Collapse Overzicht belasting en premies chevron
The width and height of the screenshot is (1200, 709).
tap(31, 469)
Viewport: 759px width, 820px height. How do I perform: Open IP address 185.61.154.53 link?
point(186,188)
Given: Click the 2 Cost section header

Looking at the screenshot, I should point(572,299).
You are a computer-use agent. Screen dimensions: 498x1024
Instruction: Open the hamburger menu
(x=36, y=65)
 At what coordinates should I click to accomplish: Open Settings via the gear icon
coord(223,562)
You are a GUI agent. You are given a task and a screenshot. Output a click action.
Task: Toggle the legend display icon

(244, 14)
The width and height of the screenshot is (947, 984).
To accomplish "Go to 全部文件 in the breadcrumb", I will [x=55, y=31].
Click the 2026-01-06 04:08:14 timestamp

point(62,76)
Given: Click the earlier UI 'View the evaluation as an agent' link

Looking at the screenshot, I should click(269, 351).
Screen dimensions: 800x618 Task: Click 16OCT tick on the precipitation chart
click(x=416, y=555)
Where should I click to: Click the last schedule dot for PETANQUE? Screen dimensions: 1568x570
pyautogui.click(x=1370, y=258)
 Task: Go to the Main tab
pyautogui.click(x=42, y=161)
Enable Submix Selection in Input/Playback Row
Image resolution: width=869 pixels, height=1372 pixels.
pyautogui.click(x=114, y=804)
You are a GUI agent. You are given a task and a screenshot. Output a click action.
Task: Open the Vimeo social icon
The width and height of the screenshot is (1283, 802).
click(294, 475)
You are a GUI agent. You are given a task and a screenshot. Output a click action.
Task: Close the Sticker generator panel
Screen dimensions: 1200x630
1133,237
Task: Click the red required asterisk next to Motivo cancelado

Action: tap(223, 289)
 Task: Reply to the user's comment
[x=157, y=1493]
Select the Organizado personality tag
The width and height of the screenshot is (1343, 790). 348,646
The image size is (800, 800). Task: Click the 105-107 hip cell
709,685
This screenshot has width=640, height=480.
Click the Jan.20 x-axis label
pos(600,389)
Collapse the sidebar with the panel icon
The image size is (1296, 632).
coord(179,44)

Work required -
Copy out the records above exactly and completely.

Task solution -
Collapse Overzicht belasting en premies chevron
The width and height of the screenshot is (1200, 709).
tap(31, 469)
Viewport: 759px width, 820px height. How do I perform: Open IP address 185.61.154.53 link?
point(186,188)
Given: Click the 2 Cost section header

Looking at the screenshot, I should point(572,299).
You are a computer-use agent. Screen dimensions: 498x1024
Instruction: Open the hamburger menu
(x=36, y=65)
 At what coordinates should I click to accomplish: Open Settings via the gear icon
coord(223,562)
You are a GUI agent. You are given a task and a screenshot. Output a click action.
Task: Toggle the legend display icon

(244, 14)
The width and height of the screenshot is (947, 984).
To accomplish "Go to 全部文件 in the breadcrumb", I will [x=55, y=31].
Click the 2026-01-06 04:08:14 timestamp

point(62,76)
Given: Click the earlier UI 'View the evaluation as an agent' link

Looking at the screenshot, I should click(269, 351).
Screen dimensions: 800x618 Task: Click 16OCT tick on the precipitation chart
click(x=416, y=555)
Where should I click to: Click the last schedule dot for PETANQUE? Screen dimensions: 1568x570
pyautogui.click(x=1370, y=258)
 Task: Go to the Main tab
pyautogui.click(x=42, y=161)
Enable Submix Selection in Input/Playback Row
Image resolution: width=869 pixels, height=1372 pixels.
pyautogui.click(x=114, y=804)
You are a GUI agent. You are given a task and a screenshot. Output a click action.
Task: Open the Vimeo social icon
The width and height of the screenshot is (1283, 802).
click(294, 475)
You are a GUI agent. You are given a task and a screenshot. Output a click action.
Task: Close the Sticker generator panel
Screen dimensions: 1200x630
1133,237
Task: Click the red required asterisk next to Motivo cancelado

Action: tap(223, 289)
 Task: Reply to the user's comment
[x=157, y=1493]
Select the Organizado personality tag
The width and height of the screenshot is (1343, 790). 348,646
The image size is (800, 800). Task: Click the 105-107 hip cell
709,685
This screenshot has width=640, height=480.
Click the Jan.20 x-axis label
pos(600,389)
Collapse the sidebar with the panel icon
The image size is (1296, 632).
coord(179,44)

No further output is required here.